▶ _DIRECTIONS FOR THIS TASK_:
Search the lines of the records for the word "computer", and copy every line that has it.

▶ _GIVEN INFORMATION_:
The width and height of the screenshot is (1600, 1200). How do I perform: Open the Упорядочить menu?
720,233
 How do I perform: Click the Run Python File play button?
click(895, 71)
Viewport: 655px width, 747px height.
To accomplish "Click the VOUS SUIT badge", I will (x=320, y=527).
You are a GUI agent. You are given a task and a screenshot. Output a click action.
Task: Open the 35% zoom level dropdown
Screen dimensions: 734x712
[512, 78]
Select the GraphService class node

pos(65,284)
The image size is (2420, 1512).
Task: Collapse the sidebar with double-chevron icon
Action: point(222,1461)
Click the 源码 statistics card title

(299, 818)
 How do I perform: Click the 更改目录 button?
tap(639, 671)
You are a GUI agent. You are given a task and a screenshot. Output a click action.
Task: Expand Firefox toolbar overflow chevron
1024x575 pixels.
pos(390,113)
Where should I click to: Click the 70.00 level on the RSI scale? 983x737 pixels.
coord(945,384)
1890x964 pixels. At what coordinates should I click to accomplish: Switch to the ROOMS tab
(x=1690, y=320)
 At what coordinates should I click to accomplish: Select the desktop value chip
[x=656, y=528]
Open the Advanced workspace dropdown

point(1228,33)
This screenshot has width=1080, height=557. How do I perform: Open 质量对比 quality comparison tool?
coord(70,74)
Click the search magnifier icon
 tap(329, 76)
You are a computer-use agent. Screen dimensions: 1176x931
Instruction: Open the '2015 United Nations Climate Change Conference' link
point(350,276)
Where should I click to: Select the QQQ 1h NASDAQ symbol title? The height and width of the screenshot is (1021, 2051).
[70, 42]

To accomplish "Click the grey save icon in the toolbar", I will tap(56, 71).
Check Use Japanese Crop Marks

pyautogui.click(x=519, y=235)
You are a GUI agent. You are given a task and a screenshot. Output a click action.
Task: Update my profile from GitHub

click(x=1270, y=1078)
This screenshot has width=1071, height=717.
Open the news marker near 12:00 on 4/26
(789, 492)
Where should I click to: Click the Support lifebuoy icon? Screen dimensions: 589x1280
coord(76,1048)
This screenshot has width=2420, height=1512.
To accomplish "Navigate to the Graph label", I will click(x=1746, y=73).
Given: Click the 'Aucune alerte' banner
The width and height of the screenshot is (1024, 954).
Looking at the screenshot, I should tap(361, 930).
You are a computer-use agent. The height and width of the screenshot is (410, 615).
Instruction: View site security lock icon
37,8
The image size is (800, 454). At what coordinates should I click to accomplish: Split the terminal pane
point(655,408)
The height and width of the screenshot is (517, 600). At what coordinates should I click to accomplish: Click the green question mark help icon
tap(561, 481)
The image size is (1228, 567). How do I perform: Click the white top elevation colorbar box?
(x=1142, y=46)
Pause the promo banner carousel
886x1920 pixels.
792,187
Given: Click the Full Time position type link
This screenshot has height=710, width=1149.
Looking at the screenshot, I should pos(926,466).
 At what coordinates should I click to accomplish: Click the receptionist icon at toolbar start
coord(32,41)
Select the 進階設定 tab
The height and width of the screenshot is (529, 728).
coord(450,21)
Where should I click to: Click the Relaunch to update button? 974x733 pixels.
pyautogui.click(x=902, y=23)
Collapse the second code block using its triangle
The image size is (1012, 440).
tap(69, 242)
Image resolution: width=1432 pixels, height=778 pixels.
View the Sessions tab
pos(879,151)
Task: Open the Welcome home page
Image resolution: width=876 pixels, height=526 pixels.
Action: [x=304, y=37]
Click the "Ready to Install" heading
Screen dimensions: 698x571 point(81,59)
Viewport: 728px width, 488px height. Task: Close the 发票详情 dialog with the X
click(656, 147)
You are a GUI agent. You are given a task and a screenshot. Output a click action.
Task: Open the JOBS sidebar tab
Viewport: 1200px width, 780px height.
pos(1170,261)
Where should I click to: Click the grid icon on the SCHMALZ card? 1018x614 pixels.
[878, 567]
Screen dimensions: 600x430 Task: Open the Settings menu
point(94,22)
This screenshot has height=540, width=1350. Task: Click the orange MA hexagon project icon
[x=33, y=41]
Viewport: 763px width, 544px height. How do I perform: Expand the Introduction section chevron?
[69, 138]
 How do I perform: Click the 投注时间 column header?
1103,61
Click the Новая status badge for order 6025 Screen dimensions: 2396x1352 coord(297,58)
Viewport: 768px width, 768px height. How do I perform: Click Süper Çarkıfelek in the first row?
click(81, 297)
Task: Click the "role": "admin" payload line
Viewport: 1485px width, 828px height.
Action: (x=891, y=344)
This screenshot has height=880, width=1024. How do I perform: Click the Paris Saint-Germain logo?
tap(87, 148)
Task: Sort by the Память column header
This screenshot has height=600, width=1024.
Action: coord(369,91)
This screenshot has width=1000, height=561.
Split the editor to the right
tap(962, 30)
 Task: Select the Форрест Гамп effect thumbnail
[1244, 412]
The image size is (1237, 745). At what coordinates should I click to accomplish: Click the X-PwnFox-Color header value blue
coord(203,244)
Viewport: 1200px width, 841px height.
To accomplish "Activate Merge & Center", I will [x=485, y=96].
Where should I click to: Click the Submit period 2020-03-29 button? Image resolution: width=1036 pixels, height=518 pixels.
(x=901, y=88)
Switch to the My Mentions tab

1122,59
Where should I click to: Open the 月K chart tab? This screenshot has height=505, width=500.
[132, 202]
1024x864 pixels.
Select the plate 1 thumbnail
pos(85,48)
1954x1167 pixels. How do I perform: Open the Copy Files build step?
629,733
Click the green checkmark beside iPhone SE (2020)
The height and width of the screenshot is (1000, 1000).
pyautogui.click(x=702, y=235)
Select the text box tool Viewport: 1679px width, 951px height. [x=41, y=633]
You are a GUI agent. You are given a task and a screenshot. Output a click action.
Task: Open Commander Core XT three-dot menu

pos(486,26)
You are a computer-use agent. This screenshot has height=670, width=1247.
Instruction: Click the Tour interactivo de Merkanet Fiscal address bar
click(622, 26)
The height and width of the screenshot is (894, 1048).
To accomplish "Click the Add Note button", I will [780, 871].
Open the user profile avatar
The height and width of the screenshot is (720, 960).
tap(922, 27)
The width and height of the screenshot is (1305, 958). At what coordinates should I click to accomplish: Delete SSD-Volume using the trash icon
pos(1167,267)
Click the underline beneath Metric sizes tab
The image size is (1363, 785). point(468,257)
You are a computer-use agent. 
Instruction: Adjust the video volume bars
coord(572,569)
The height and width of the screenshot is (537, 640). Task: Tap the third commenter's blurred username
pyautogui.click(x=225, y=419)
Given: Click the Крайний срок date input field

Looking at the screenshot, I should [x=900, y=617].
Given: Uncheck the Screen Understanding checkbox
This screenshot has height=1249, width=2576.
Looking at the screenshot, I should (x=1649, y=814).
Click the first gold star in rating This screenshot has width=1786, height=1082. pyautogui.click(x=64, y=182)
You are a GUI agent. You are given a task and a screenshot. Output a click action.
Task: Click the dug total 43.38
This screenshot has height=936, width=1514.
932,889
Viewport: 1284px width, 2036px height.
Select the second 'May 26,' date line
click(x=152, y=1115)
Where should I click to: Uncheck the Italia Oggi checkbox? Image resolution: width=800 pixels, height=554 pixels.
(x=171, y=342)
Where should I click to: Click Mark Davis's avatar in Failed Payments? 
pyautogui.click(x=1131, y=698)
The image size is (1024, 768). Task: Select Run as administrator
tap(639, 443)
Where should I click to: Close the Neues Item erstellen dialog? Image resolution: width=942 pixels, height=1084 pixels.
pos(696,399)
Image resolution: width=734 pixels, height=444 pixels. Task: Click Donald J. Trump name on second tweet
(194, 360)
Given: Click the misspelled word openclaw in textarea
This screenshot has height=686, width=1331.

▶ _EXPECTED ANSWER_:
You are a computer-use agent. Screen dimensions: 1176x931
You are a computer-use agent. The height and width of the screenshot is (410, 615).
You are a computer-use agent. This screenshot has height=670, width=1247.
You are a computer-use agent. 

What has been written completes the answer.